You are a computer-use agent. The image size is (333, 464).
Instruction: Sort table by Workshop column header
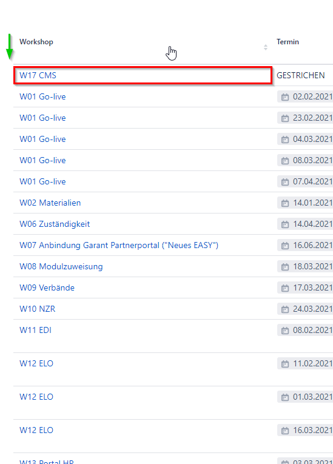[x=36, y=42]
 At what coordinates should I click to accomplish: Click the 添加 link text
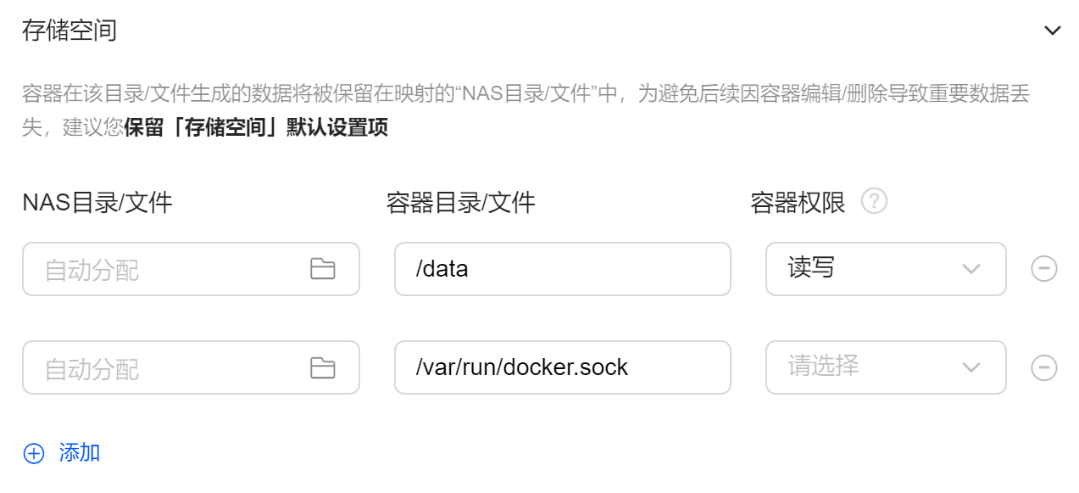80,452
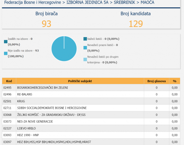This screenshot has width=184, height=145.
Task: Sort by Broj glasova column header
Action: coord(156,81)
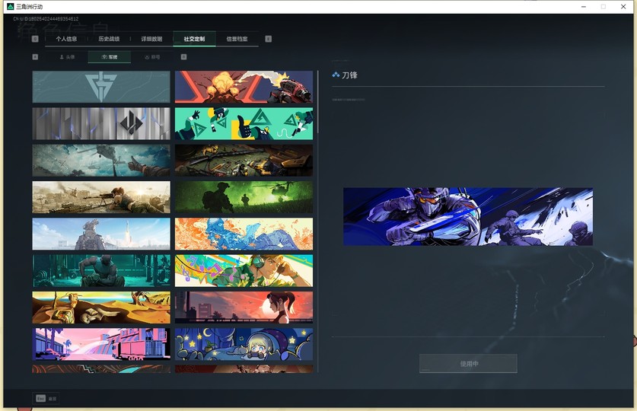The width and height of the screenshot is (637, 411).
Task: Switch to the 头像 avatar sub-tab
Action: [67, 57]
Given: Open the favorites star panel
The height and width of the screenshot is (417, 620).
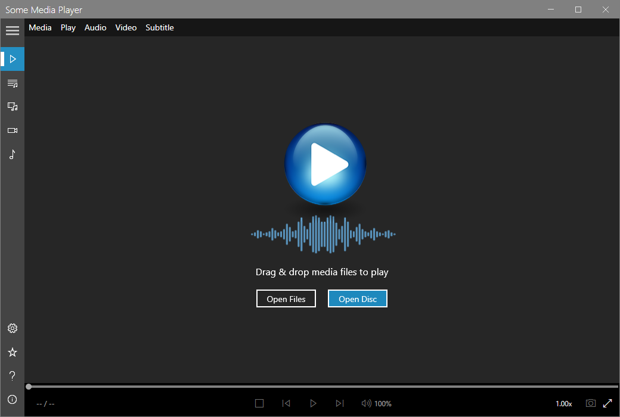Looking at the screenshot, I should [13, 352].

# EXERCISE REQUIREMENTS
The records above need to be copied exactly, though not their pictures.

# ANSWER FOR THIS EXERCISE
You are a computer-use agent. The image size is (333, 464).
Instruction: Sort table by Workshop column header
[x=36, y=42]
 At what coordinates should I click to accomplish: Click the 添加 link text
80,452
This screenshot has width=184, height=145.
Task: Sort by Broj glasova column header
Action: coord(156,81)
The width and height of the screenshot is (637, 411).
Task: Switch to the 头像 avatar sub-tab
Action: [67, 57]
Given: Open the favorites star panel
The height and width of the screenshot is (417, 620).
Looking at the screenshot, I should [13, 352].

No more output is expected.